I've been posting in this thread so long that I can't remember which jokes I've already told and it's way to long to check and see. Oh well. I'm not a Christian but the Christians in the forum will appreciate this one.


A guy is in his house and there's a flood. The waters are rising. He's standing in his doorway watching the level slowly climb up his porch. A hauling truck with huge wheels comes by and offers him a ride to higher ground. "Hurry, before the level rises higher and we can't even move the truck!"

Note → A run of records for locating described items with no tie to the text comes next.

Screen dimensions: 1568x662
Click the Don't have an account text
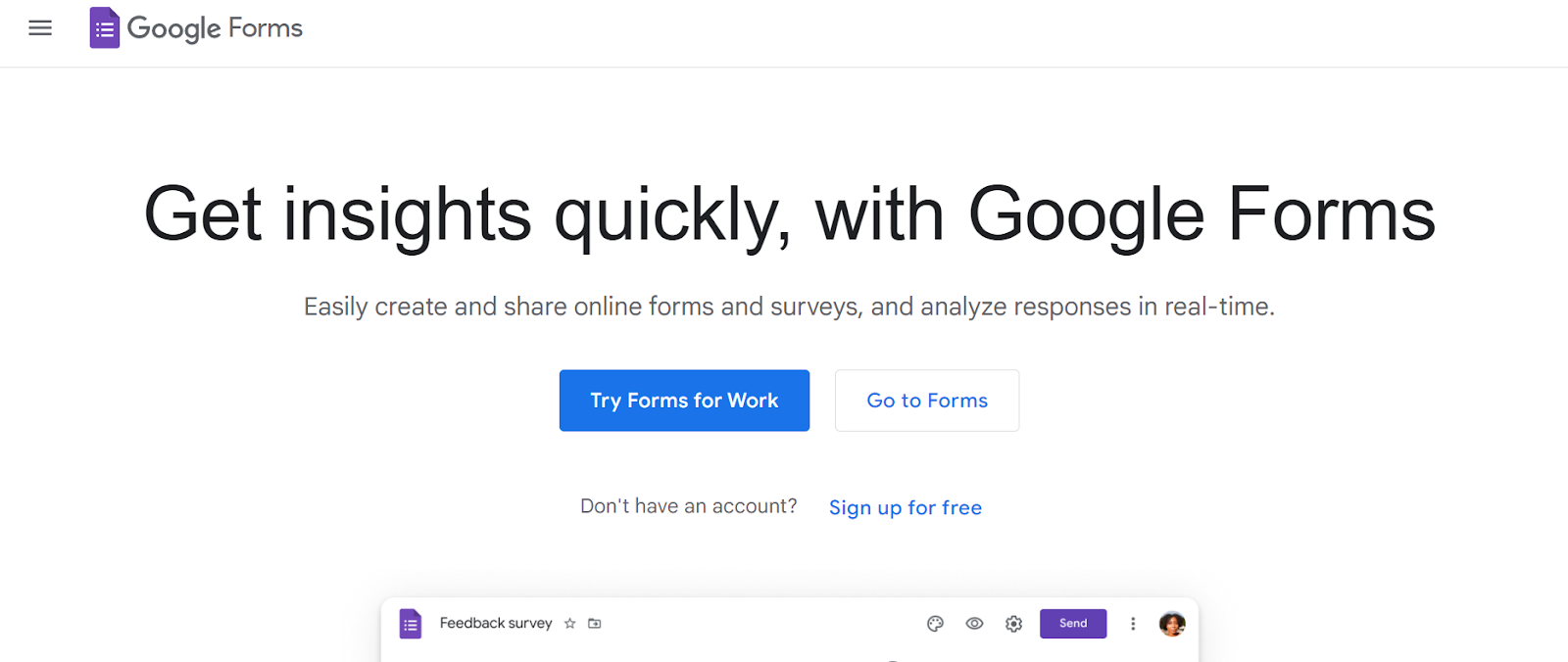pos(689,506)
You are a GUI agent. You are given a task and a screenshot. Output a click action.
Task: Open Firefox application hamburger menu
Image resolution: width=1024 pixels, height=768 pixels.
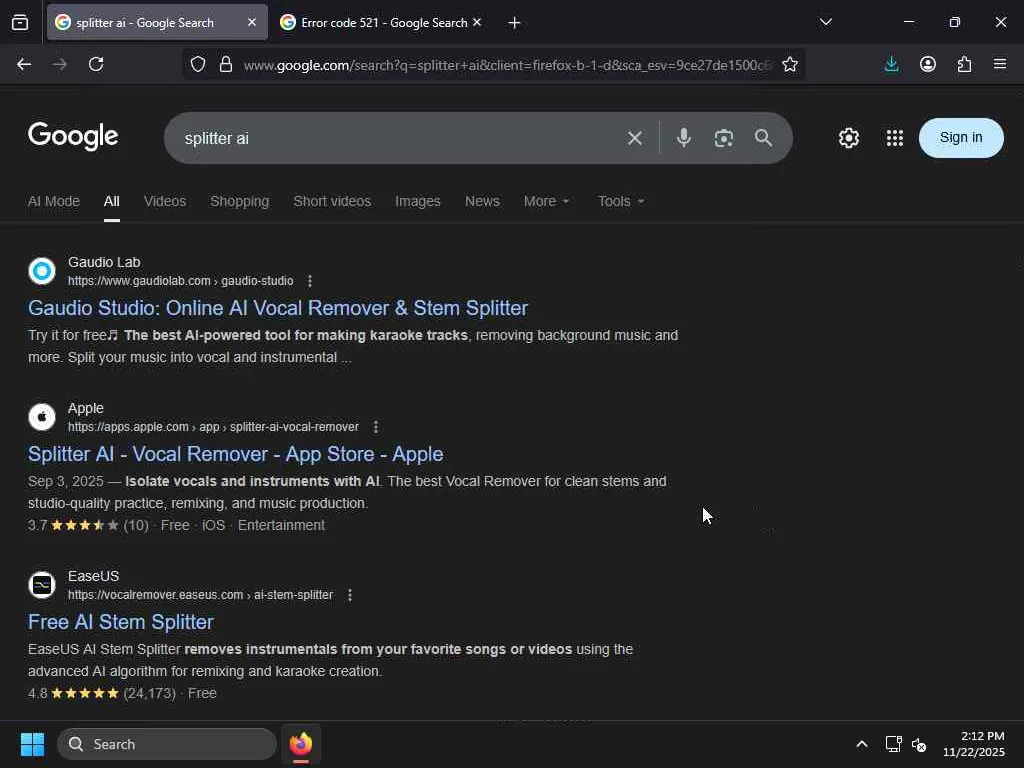(1000, 64)
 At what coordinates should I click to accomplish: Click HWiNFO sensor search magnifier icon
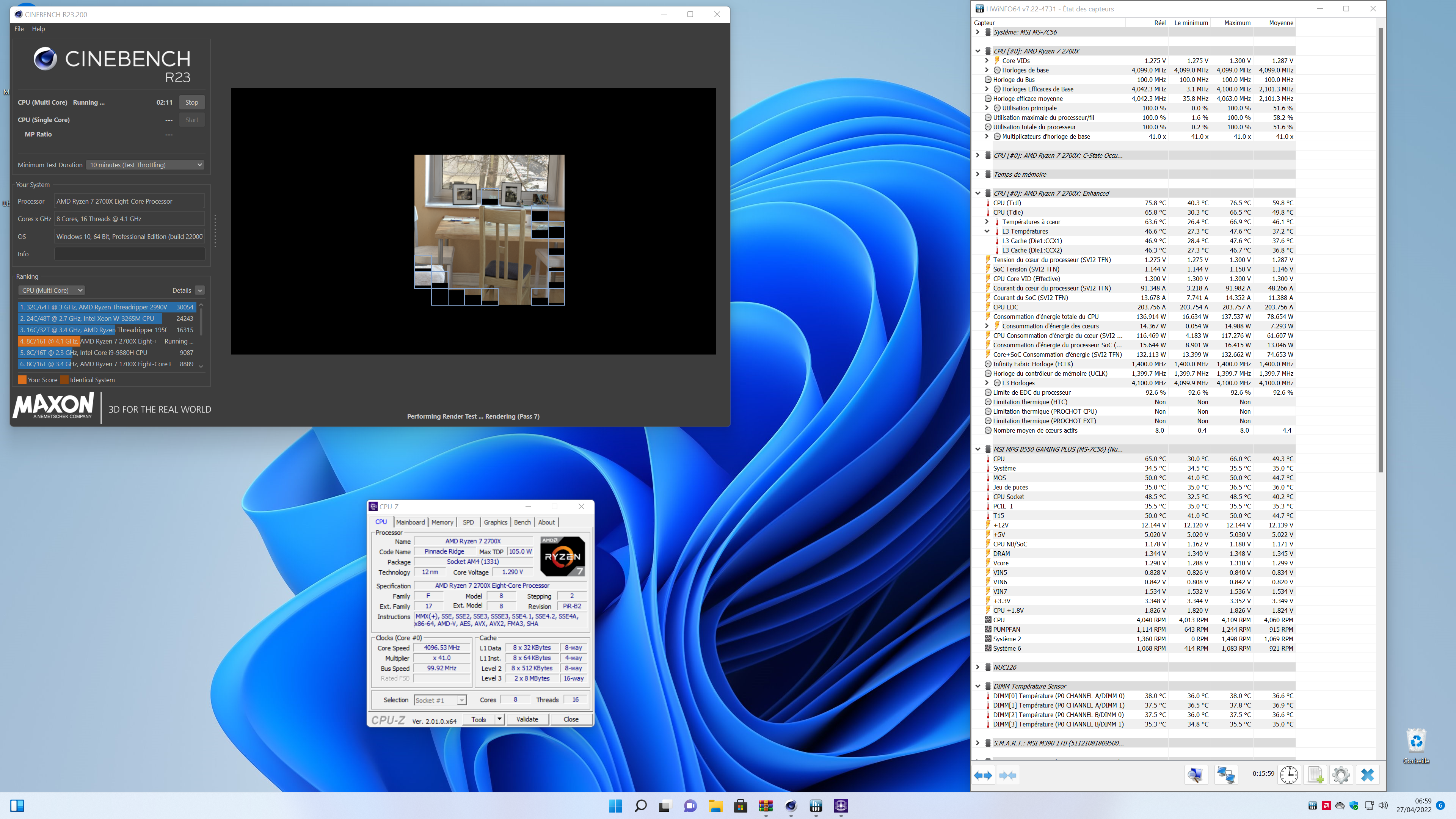coord(1195,775)
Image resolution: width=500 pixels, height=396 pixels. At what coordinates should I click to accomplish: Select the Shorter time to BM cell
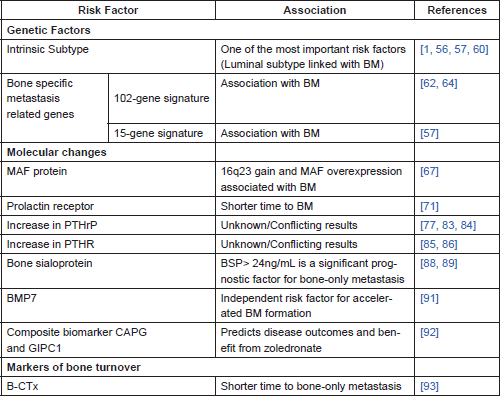click(x=315, y=206)
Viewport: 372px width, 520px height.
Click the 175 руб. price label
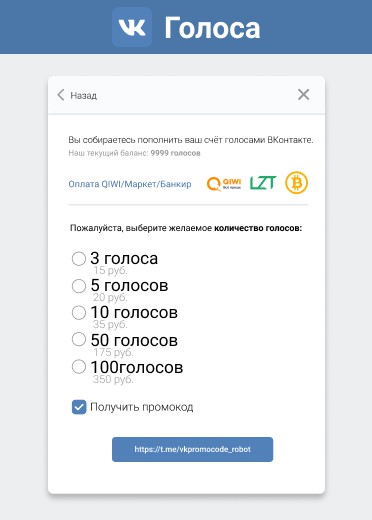(113, 352)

"Carry on. I have said my prayers. I have faith in the Lord."

A little while later, the first floor of his house is flooded and he's standing and looking out from an upstairs window.

A guy in a little motorboat pulls up to his house and offers him a ride.

"Carry on. Save room in your boat for others of lesser faith. I have said my prayers to the Lord."

Finally the man is up on his roof and water is still coming down in buckets. A helicopter comes near and drops a rope ladder. The man waves it on and shouts, "No! I have faith in the Lord!"

They probably couldn't hear him and seemed really confused but they finally leave him.

He finds himself at the heavenly gates in front of St. Peter. He exclaims "Why? Why did this happen to me? My faith was like a rock!"

St. Peter looks confused and says "We heard your prayers and we sent a truck, a boat, and finally a helicopter. How DID you end up here so soon?"

dalebert

Quote from: 930310 on February 08, 2014, 06:15:29 AM
I'm swedish and if there is a sexual reference in there I won't get it anyway.

It didn't even occur to me that folks wouldn't know of the... the... yeah. Anyway. The irony is that tons of sex toys in America are labeled "Swedish" as if that carries some kind of clout for sex toys! Do an amazon search if you don't believe me. Also "Swedish massage" is big here, whatever that means, and sex toys are often marketed out in the open as massage devices as a kind of code word.